Regarding culture

- Fr. Roy Cimagala -

We sometimes need to think big to see if the little, fine things are properly in place. We need to look far to see if items near us are in the right direction. Same with thinking abstract, to see if the concrete, tangible things are according to plan or design.

These are dimensions of our life and behavior, ignoring which unavoidably brings us to some trouble.

Among the big things we need to consider is culture. Yes, it’s kind of abstract and intangible, perhaps too invisible for us to derive any practical use from. But it’s actually like the air we breathe, the water we drink.

Culture is inevitable and necessary, and yet this combination of qualities makes it prone to be taken for granted. We have to be more aware of it to be able to have greater control and direction, in short, sense of responsibility for it.

Even the air we breathe now cannot anymore be ignored. We have to contend with relevant issues like pollution, etc. As to the water we drink, just consider the mushrooming purified water business, to drive home the point. We cannot sideline culture.

Culture is our collective quality of life. It is our abiding self-knowledge, the continuing accumulation and purification of our collective wisdom, the flowing consensus of our attitudes, mentalities and practical ways.

There’s a lot of varieties of elements involved, differences and even conflicts of views and positions, and yet there appears also to be a unifying element in it.

It’s so important in our life that we ought to exercise greater responsibility for it. Especially if we consider that it’s also a living thing, capable of growth and development as well as deterioration, decay and death.

Thus, when we speak of culture, we should not just think of our traditional dances, arts, historical items, etc. At best, these are only reflections, snapshots, rich or poor, of our living culture. They are important, but they don’t capture the essence of culture.

When we speak of culture, we have to enter into our collective soul which, in itself, is already a tremendous effort. No matter how daunting, we just have to do it. Anyway, we always have some ways and means for this purpose.
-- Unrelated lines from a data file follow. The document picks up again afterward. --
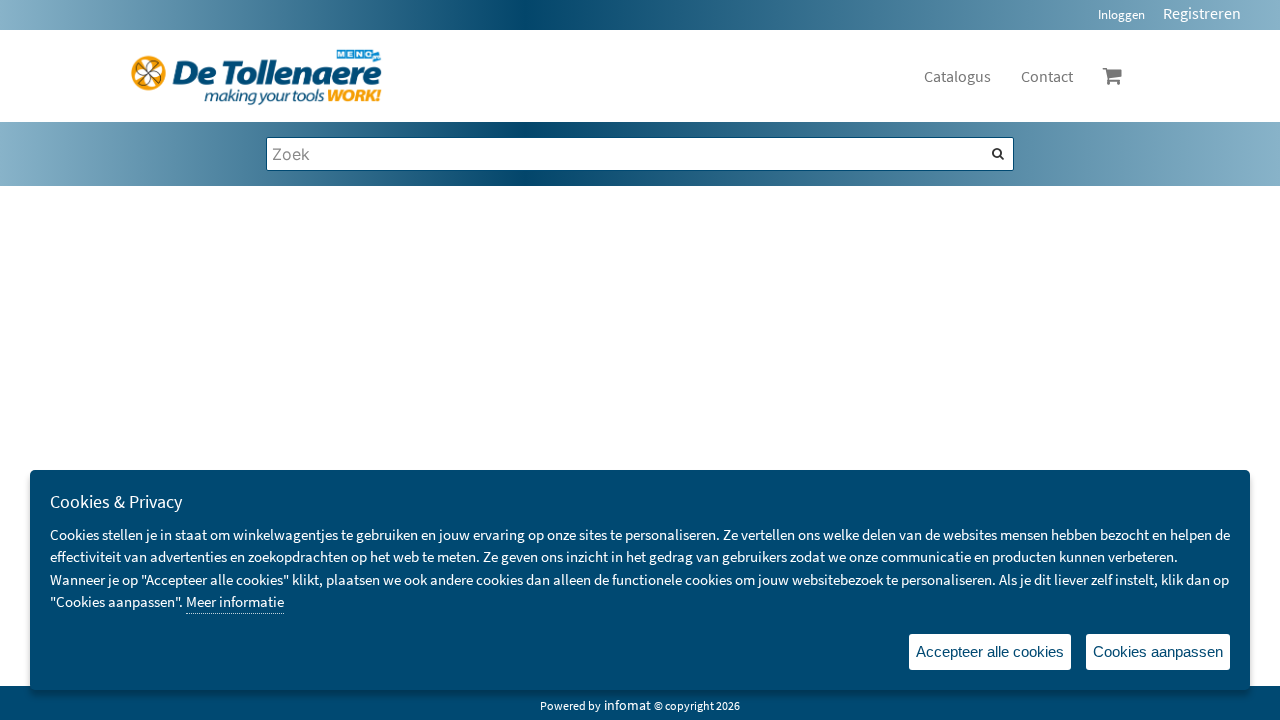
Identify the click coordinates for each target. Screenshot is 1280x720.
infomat (627, 705)
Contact (1047, 76)
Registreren (1202, 13)
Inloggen (1121, 14)
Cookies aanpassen (1158, 651)
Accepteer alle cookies (990, 651)
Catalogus (957, 76)
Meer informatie (235, 601)
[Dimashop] (256, 76)
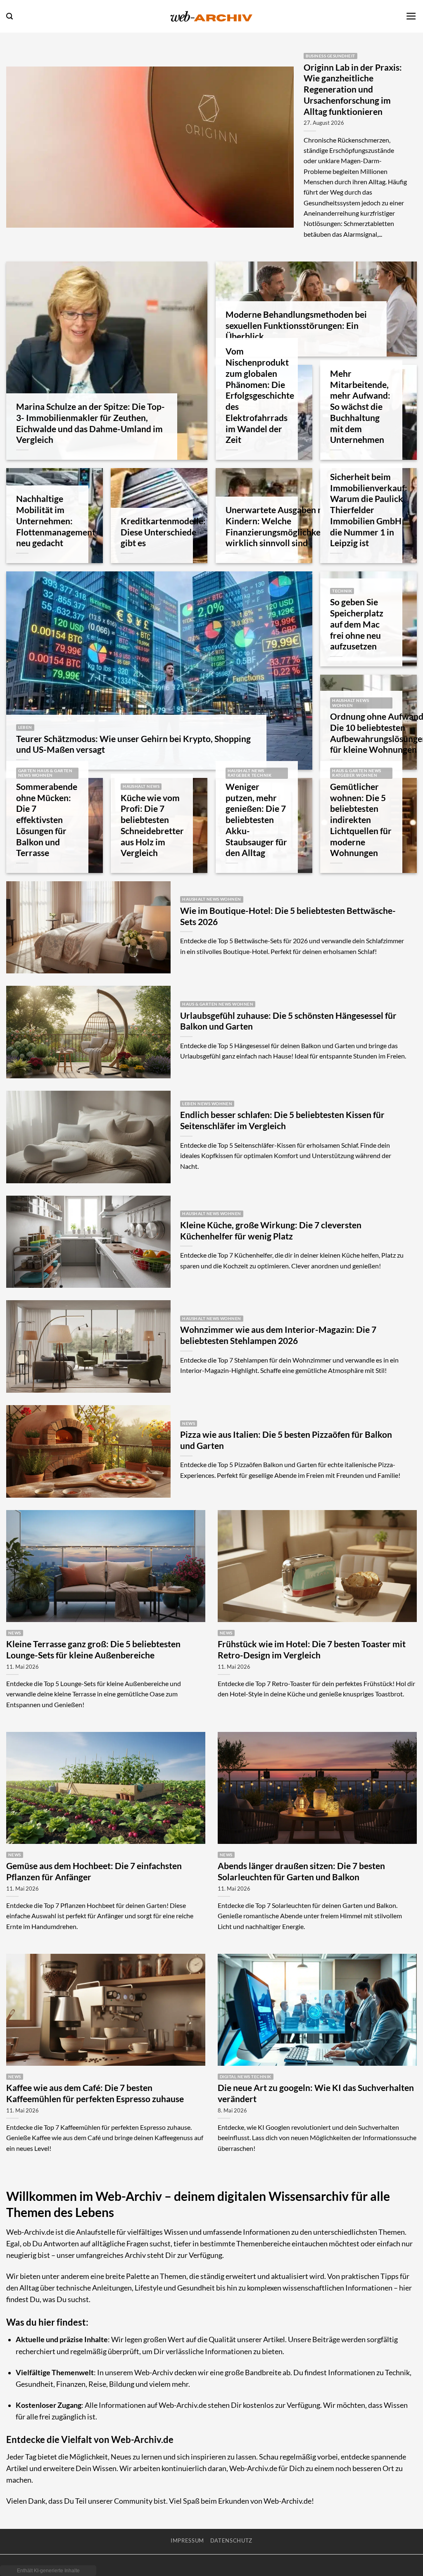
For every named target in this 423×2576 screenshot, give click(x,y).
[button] (9, 16)
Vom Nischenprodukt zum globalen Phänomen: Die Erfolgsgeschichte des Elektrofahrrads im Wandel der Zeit (260, 395)
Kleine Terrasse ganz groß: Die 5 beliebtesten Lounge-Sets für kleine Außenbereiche (93, 1649)
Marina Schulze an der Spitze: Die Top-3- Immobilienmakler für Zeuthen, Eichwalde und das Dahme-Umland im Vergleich (90, 423)
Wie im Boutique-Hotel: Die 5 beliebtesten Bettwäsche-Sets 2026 (288, 916)
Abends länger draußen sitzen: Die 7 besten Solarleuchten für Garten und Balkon (301, 1871)
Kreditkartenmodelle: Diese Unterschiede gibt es (163, 532)
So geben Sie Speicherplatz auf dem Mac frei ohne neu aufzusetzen (356, 624)
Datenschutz (231, 2540)
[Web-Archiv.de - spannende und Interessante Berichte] (211, 16)
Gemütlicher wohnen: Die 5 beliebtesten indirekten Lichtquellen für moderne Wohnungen (361, 820)
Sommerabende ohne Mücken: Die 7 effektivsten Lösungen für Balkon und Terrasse (46, 820)
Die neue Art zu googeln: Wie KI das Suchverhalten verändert (316, 2093)
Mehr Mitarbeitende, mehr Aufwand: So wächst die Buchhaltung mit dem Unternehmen (360, 407)
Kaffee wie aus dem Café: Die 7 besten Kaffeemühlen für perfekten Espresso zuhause (95, 2093)
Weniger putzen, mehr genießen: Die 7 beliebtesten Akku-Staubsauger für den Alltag (256, 820)
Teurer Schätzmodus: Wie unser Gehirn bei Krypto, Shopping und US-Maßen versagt (133, 744)
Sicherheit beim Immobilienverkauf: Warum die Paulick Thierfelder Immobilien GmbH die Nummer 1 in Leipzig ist (368, 510)
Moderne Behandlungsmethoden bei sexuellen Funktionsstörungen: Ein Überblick (296, 325)
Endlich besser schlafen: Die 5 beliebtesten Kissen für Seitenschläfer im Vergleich (282, 1120)
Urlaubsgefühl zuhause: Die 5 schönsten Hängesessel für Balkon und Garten (288, 1021)
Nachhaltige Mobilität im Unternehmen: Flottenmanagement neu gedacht (55, 521)
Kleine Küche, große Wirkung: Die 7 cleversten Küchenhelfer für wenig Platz (270, 1230)
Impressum (187, 2540)
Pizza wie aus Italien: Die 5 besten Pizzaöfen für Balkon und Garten (286, 1440)
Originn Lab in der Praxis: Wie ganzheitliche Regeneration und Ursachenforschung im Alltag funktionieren (353, 89)
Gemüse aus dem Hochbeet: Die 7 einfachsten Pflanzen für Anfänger (94, 1871)
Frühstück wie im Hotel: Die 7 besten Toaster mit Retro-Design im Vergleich (312, 1649)
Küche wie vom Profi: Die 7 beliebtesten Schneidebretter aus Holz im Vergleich (152, 825)
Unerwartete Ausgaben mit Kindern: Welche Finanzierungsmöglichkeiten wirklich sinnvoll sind (281, 526)
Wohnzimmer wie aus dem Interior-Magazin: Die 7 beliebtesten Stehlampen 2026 (278, 1335)
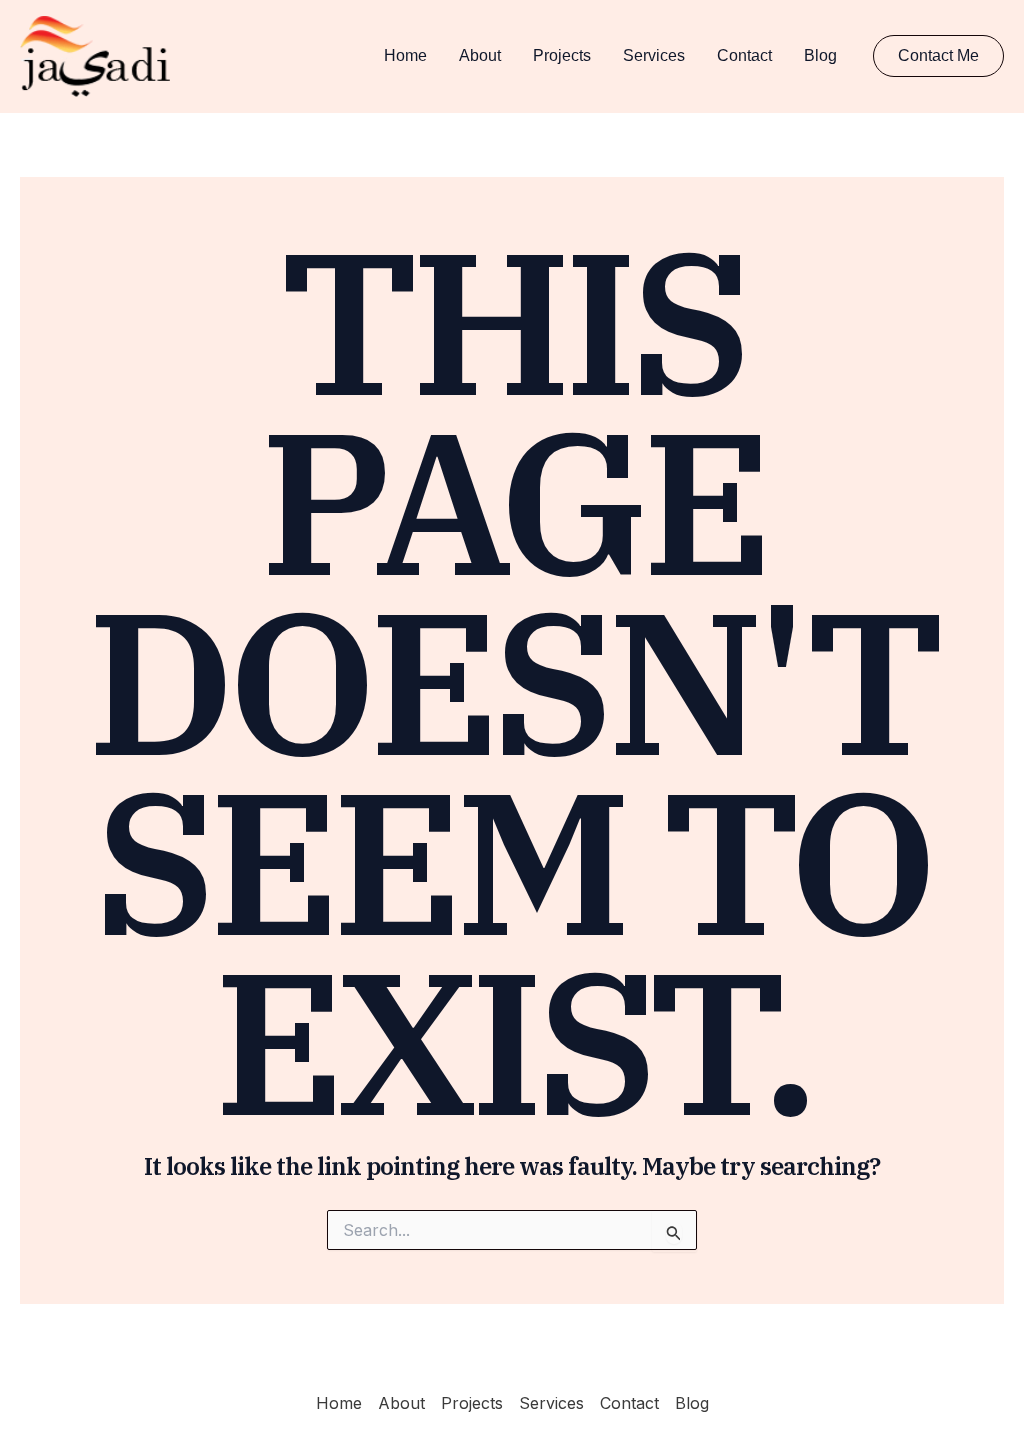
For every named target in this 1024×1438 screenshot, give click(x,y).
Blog (820, 55)
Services (654, 55)
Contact (744, 55)
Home (405, 55)
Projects (562, 55)
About (480, 55)
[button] (938, 56)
Some basic principles to follow are that culture is more spiritual than material, that it connotes a necessary linkage between what is internal and external in us, and among our thoughts, words and action.

Thus, it’s capital that we find regular ways of checking how this connection is maintained, adjusted, attuned and updated, as well as strengthened and enriched.

It also involves all of us, obviously in varying ways and degrees. Leaders and those in position of power and influence, like the media, should sharply feel their responsibility of shaping it as best as it can get, given the concrete conditions of our society. The rest of us should learn to follow and do our part.

As a living thing, it needs constant renewal, purification, and an increasing capability to grow and to cope with changing conditions. Though it can have a stable identify and character, it is and should never be rigid, inflexible and stuck to a certain place and time.

A very crucial element in it, one that I consider its life-giving germ and its integrating agent, is its attitude toward faith and religion. These provide us with our basic and abiding sense of values supposed to guide us, giving us meaning and direction to the different things in our life.

Thus, it is important to take care of our faith and religion, making it as strong and vibrant as possible. Problems surrounding this area should be duly attended to, using the proper means and always respecting the freedom of all.

In developing our culture, we should be constantly guided by certain absolute laws and ideals. Using them as criteria, we should have a running knowledge of our strengths and weaknesses, and see what practical strategies we can have as a nation to attain a good and rich culture.

Everyone should feel free to help and contribute in this collective endeavor. In fact, everyone should be generous in doing so, not counting the cost and only thinking of the good of our people, for the greater glory of God.